Le front nationaliste, expression volontairement ambiguë, a été utilisé pour la première fois hier par le journal français Le Monde pour décrire les partis indépendantistes catalans. Jusqu’ici, le mouvement indépendantiste revendiquait, à juste titre, une ambiance pacifique, un ton bon enfant et familial.
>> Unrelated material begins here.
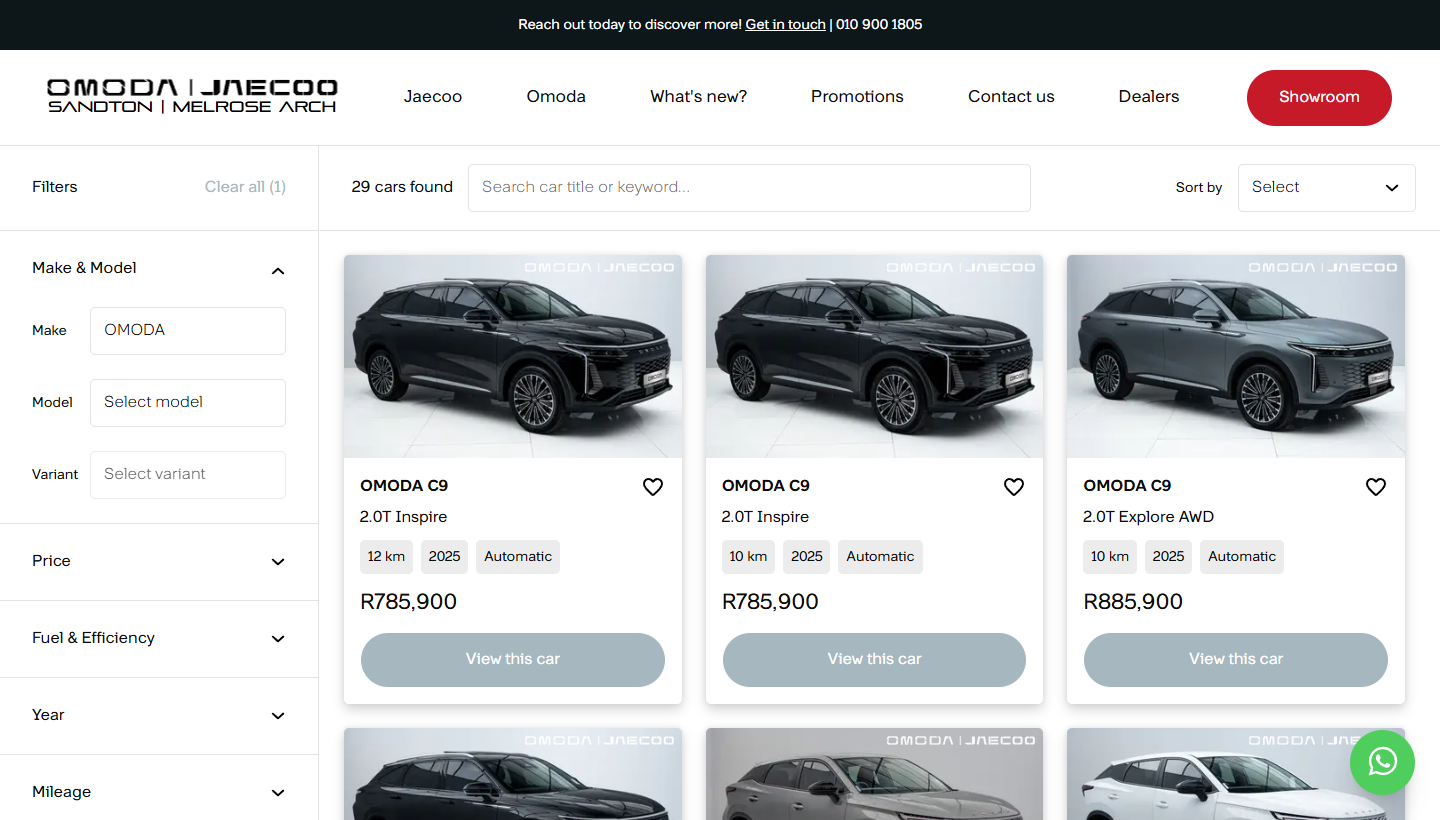Open the Select model dropdown
This screenshot has height=820, width=1440.
click(187, 402)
Lundi, la semaine commençait mal avec un discours particulièrement acide de l’ancien président depuis sa ville-refuge Bruxelles. « L’Espagne n’est pas une démocratie et l’Europe ferme les yeux » s’énervait Carles Puigdemont devant 200 maires catalans ayant fait le voyage pour voir le président déchu. Les accusations répétées à l’infini par les séparatistes expliquant que l’Espagne est un pays à la limite du fascisme vont-elles également désormais être adressées à toutes les nations formant l’Union Européenne?

Retour à Barcelone. La gréve qui était organisée hier avait pour objectif premier de demander la libération des anciens ministres catalans incarcérés pour avoir proclamé l’indépendance de la Catalogne. Mais les actions menées sont entrées dans un autre univers. L’opération lancée sur Twitter par les Comités de Défense de la République (CDR) ayant pour nom #OperacióFronteres avait pour but de « fermer la Catalogne ». L’Opération Frontières s’est traduite par un blocage de la frontière française, sur l’autoroute, les routes et les voies ferrées. Quand un mouvement appelle à défendre son pays en fermant de force et sans raison aucune les frontières, il renvoie automatiquement vers l’imagerie du nationalisme.
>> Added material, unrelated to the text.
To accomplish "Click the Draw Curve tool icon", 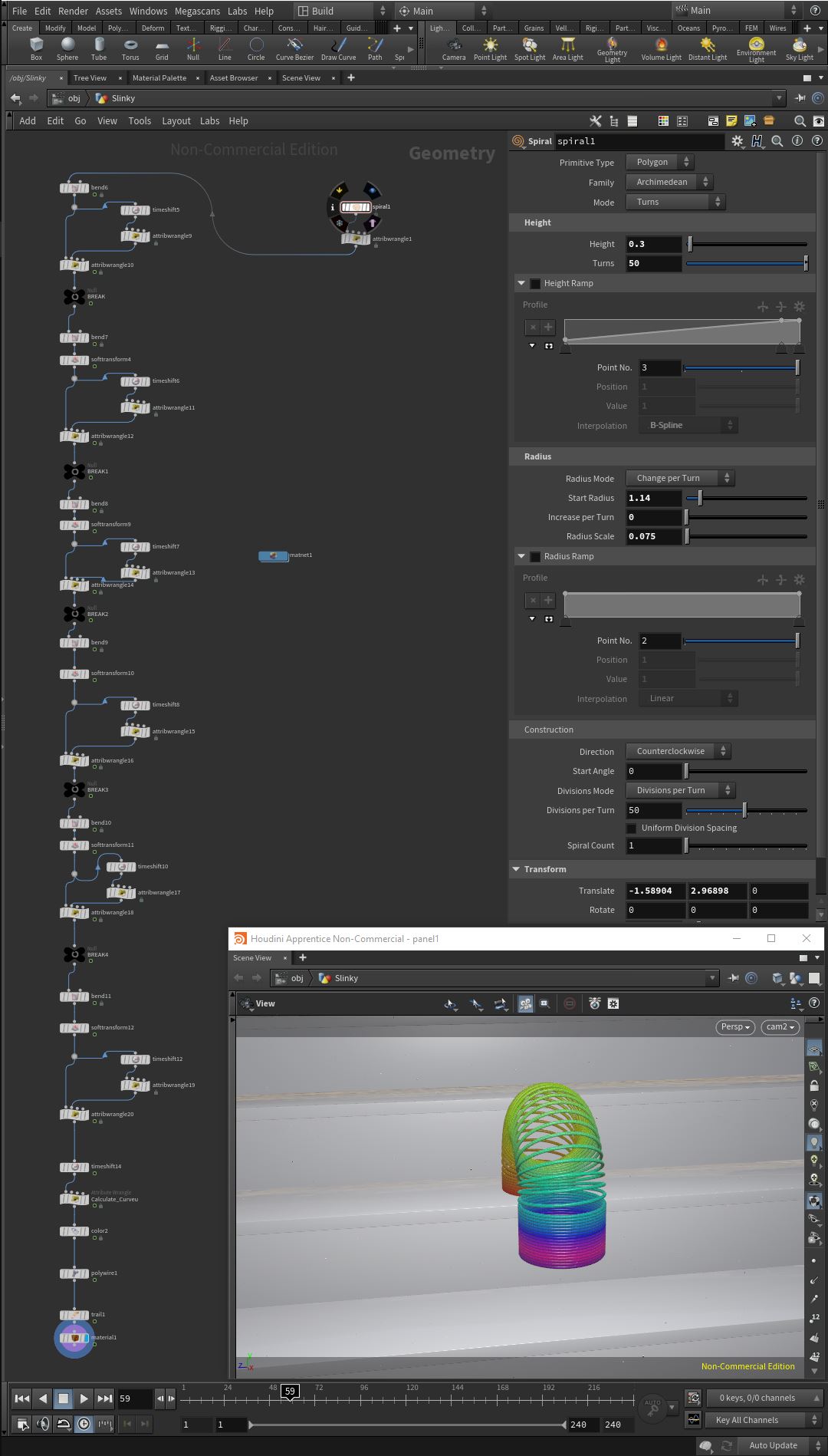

« Coupons les frontières imposées, pour construire une République qui permettra de les redessiner! Parce que nous sommes les Pays catalans! » Tweet émis par Le Comité de Défense de la République à Gràcia, l’une des entités organisatrices de la manifestation d’hier.

Puigdemont hausse le ton

Les indépendantistes doivent faire face au pire des scénarios, qu’ils n’osaient pas imaginer dans les prévisions les plus pessimistes : pas le moindre soutien international. Aucun pays, aucune institution ne souhaite appuyer l’indépendantisme. La presse internationale a, dans sa large majorité, condamné les bavures policières du 1er octobre et se désole du manque de dialogue de Madrid, mais reste plus distante quant aux incarcérations des anciens ministres catalans. Le jusqu’au-boutisme de Puigdemont, son refus de reconnaître sa destitution et sa volonté d’exil ne reçoivent également que peu de sympathie dans la presse européenne.

Il semblerait que Carles Puigdemont soit tenté d’entrer dans un cercle vicieux : refus de reconnaissance – radicalisation de son discours – davantage d’hostilité internationale envers l’indépendantisme. Et le soutien des nationalistes de la nouvelle alliance flamande (NVA), souvent jugés xénophobes, n’aidera certainement pas. Si la majorité des indépendantistes restent loin des thèses classiques du nationalisme, cette liaison dangereuse avec la défense de la nation et la fermeture des frontières a semé un large malaise.